== Exercise instructions ==
All lines from the one holding "Task: Open the PINROSE" through the last line of the entries below must be transcribed exactly, and no others. Pictures do not go in.

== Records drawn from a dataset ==

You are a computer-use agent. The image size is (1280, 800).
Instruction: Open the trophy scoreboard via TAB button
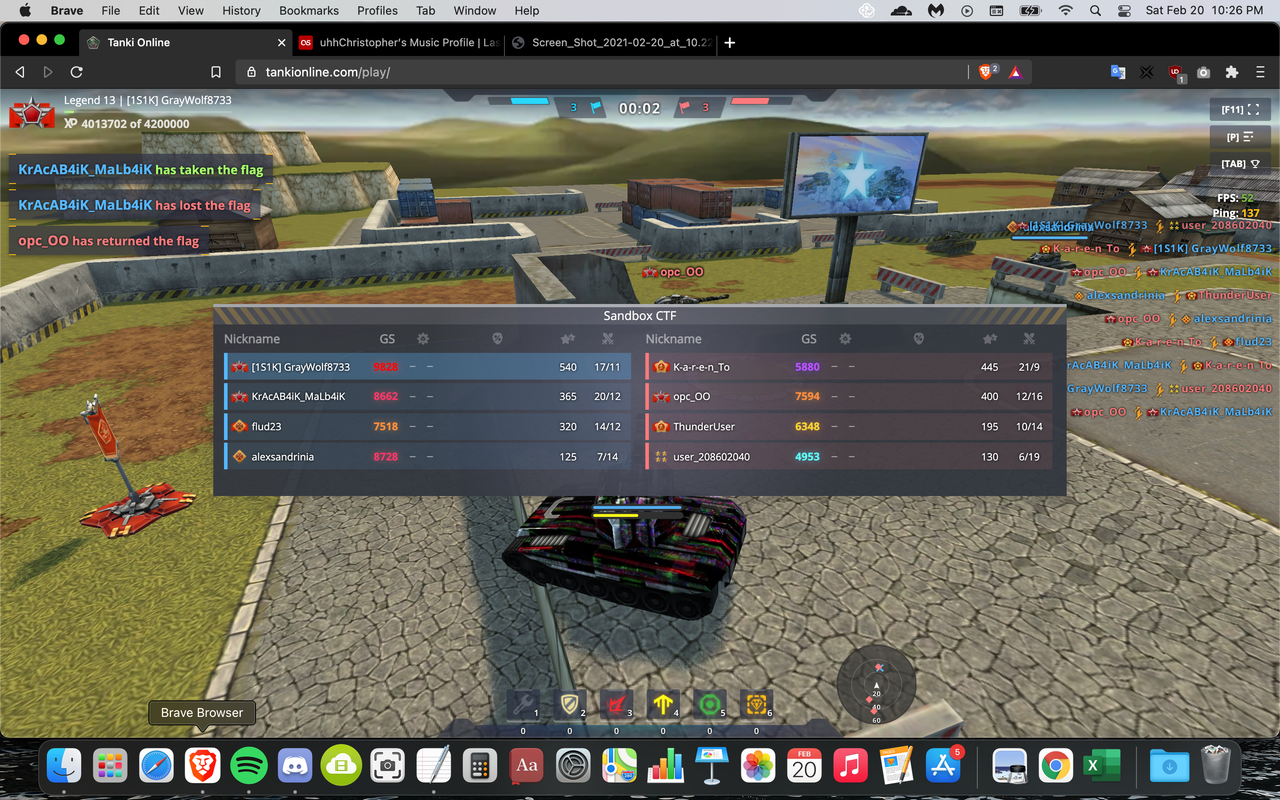coord(1240,163)
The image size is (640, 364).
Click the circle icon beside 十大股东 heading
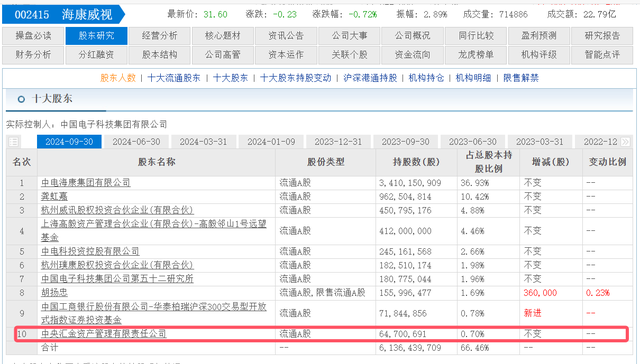(x=21, y=99)
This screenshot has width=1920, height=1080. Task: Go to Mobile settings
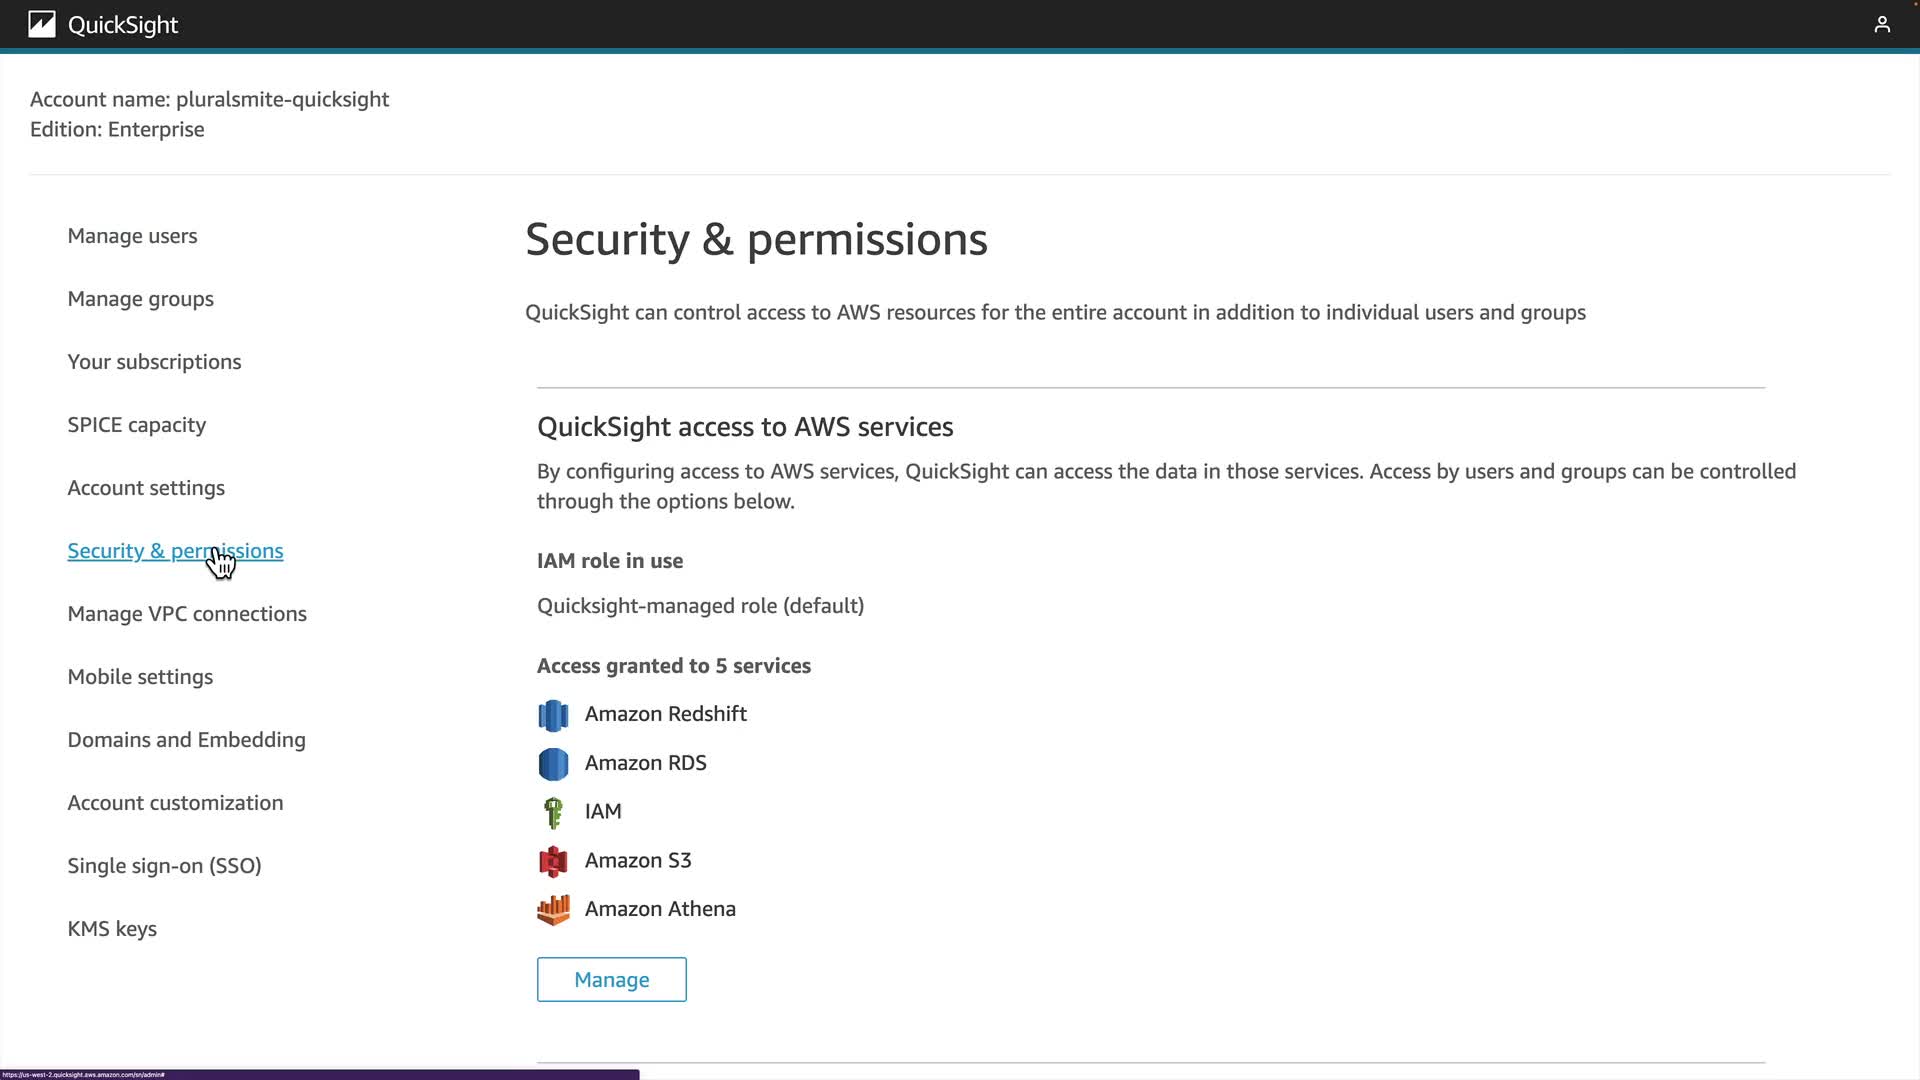pos(140,677)
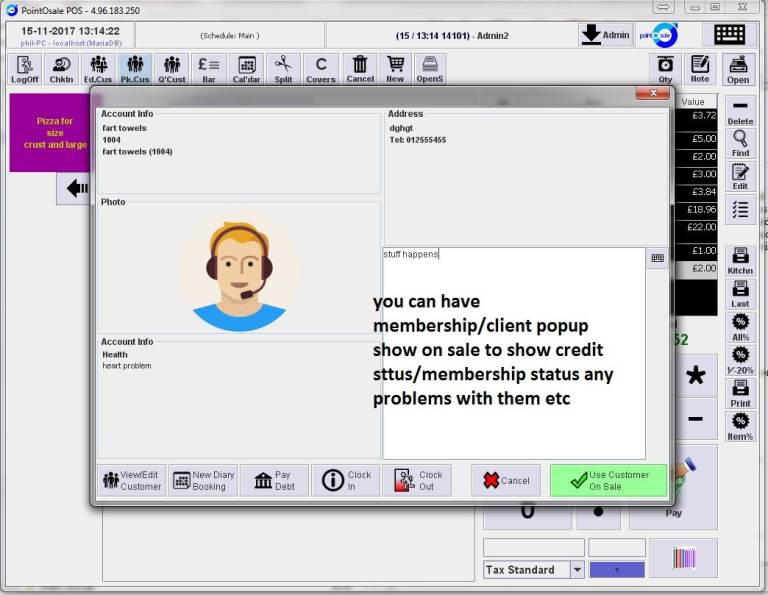Open the ChkIn check-in tool

tap(61, 69)
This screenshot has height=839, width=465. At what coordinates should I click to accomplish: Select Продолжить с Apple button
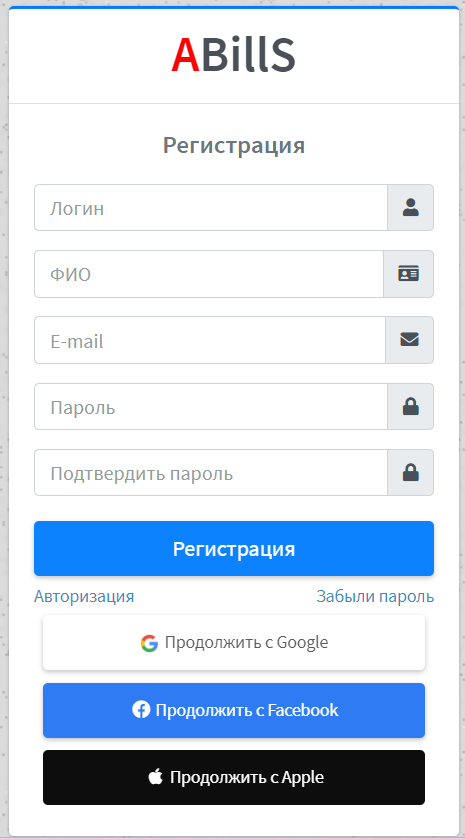click(x=234, y=777)
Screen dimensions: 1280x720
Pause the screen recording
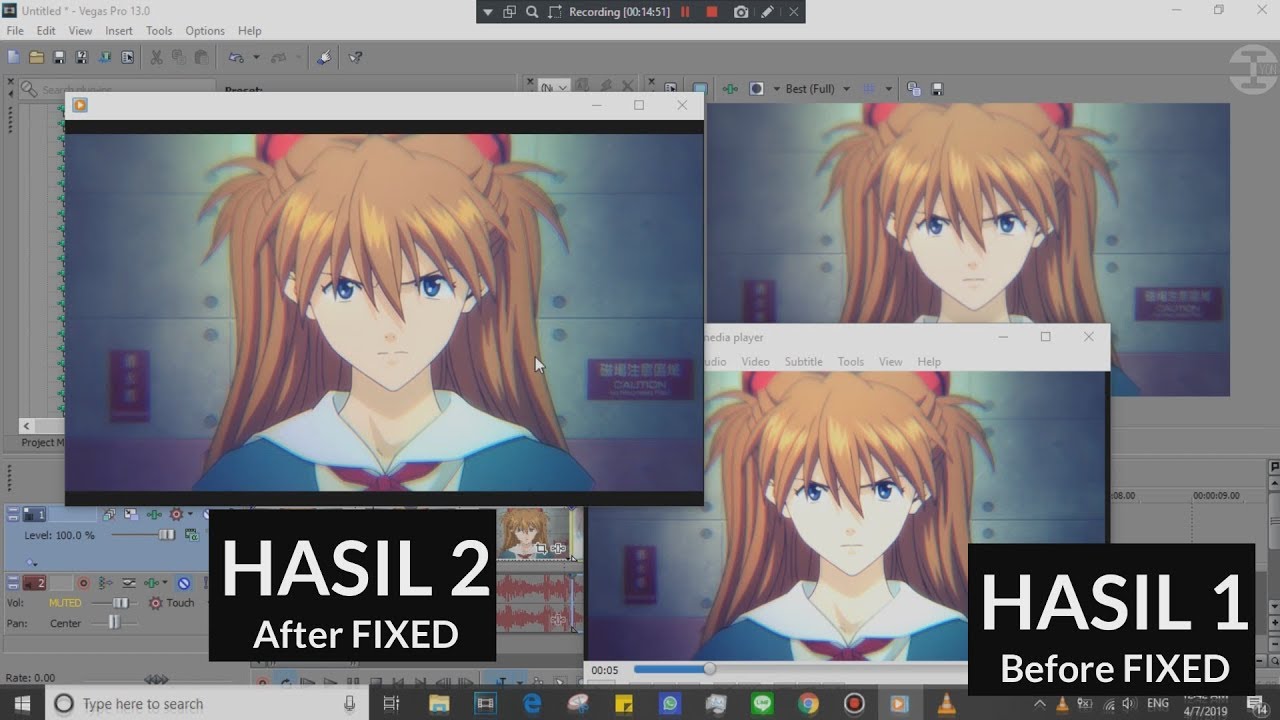click(x=685, y=12)
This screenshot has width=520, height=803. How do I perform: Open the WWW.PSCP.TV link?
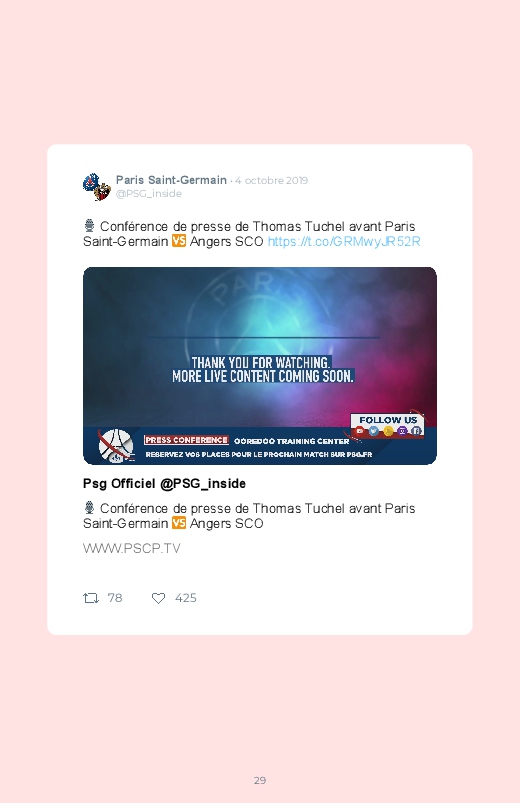click(x=132, y=548)
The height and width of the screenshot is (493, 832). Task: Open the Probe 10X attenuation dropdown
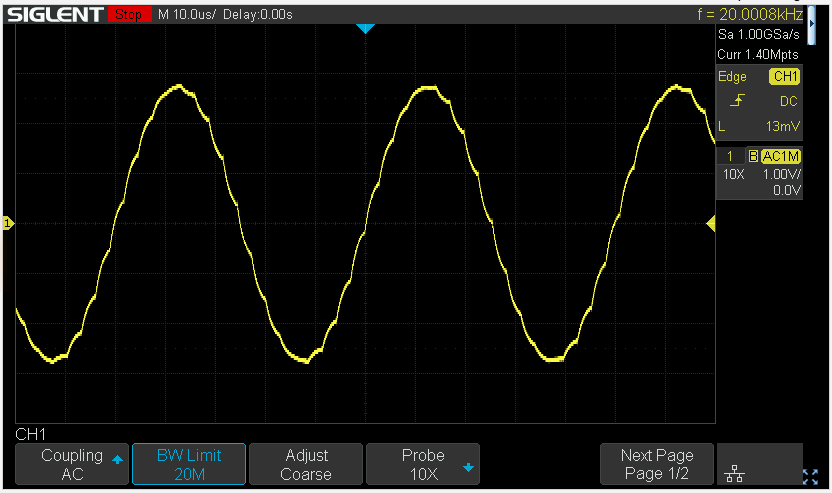pos(423,464)
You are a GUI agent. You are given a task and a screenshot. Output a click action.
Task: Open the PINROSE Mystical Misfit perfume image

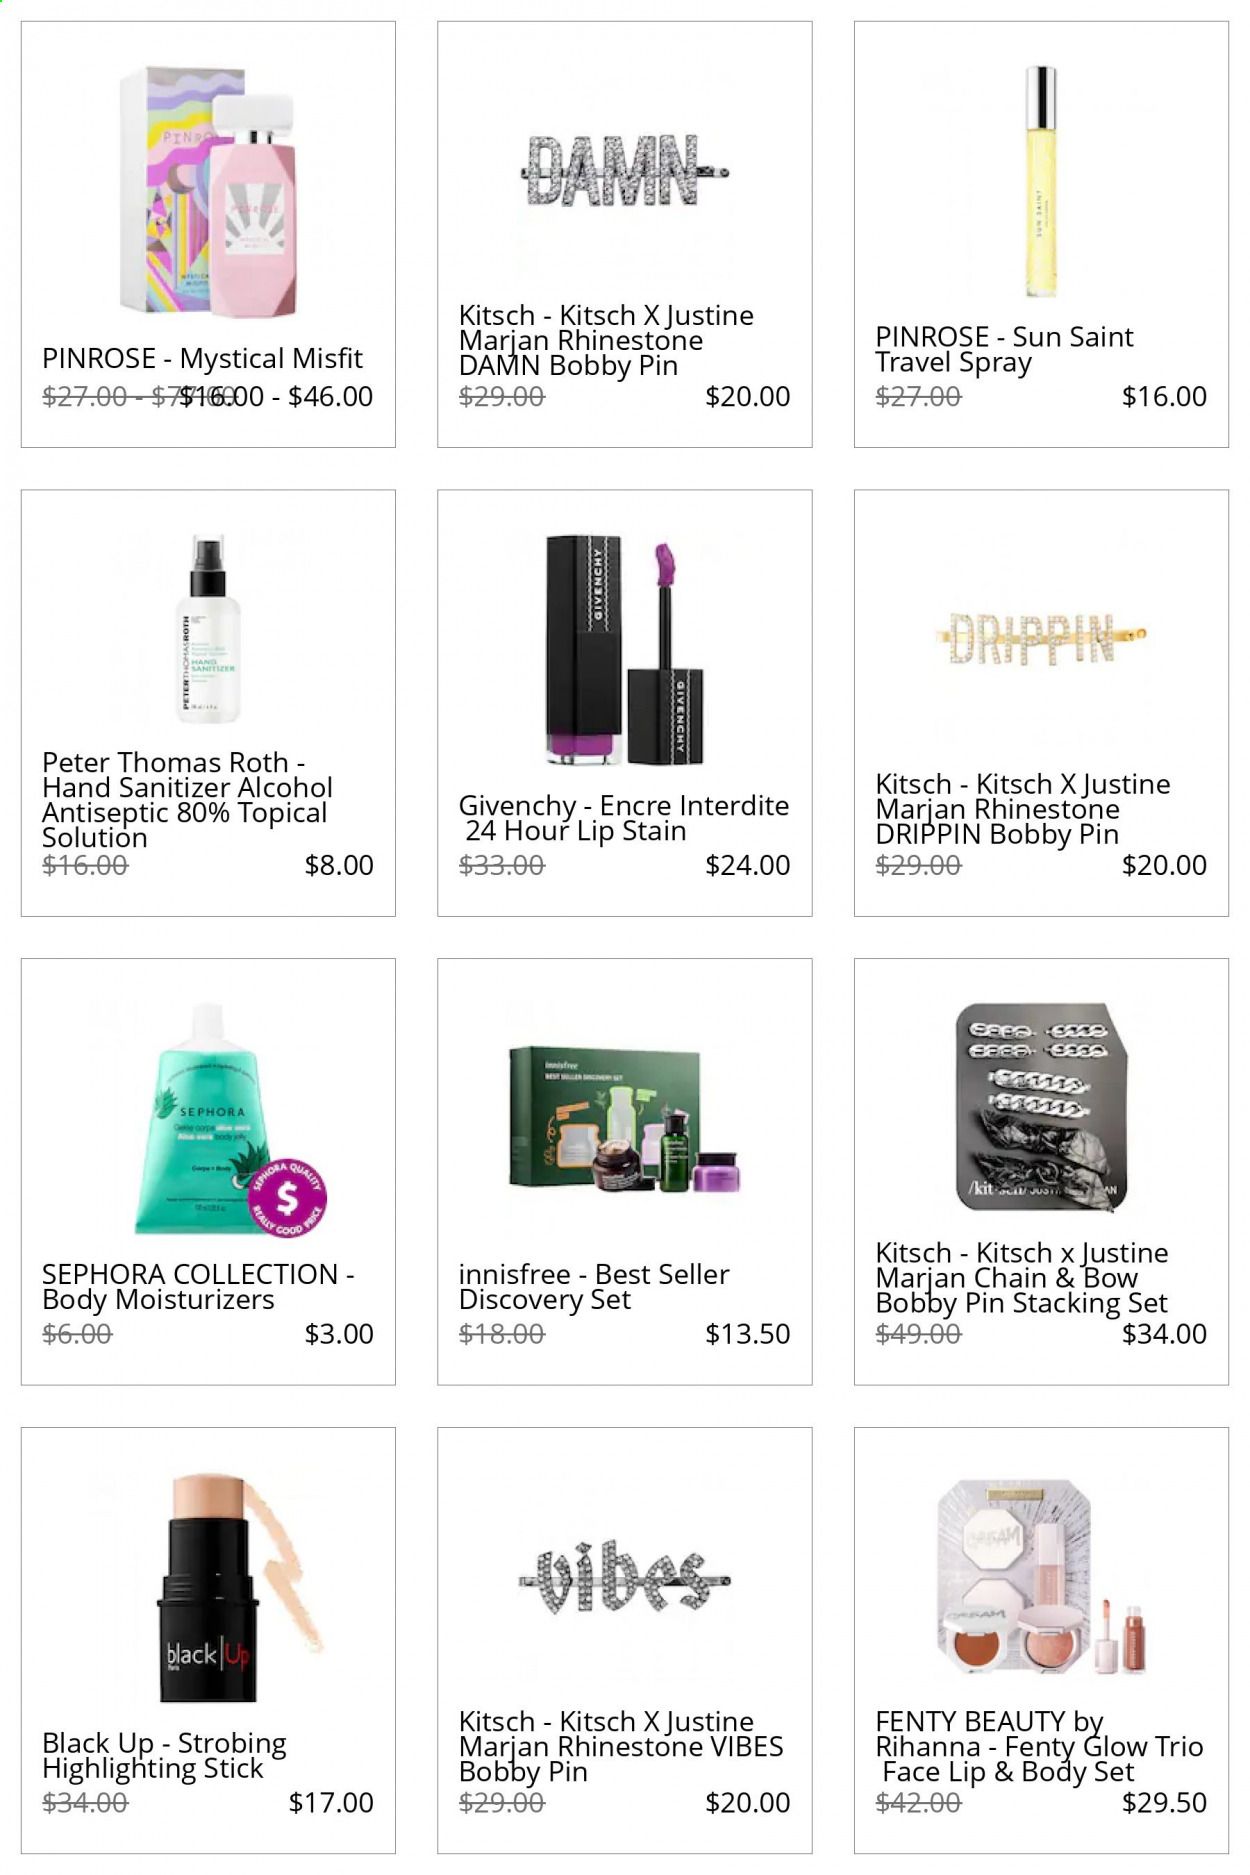[x=207, y=190]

== Finished task ==
Task: Open the PINROSE Mystical Misfit perfume image

[x=207, y=190]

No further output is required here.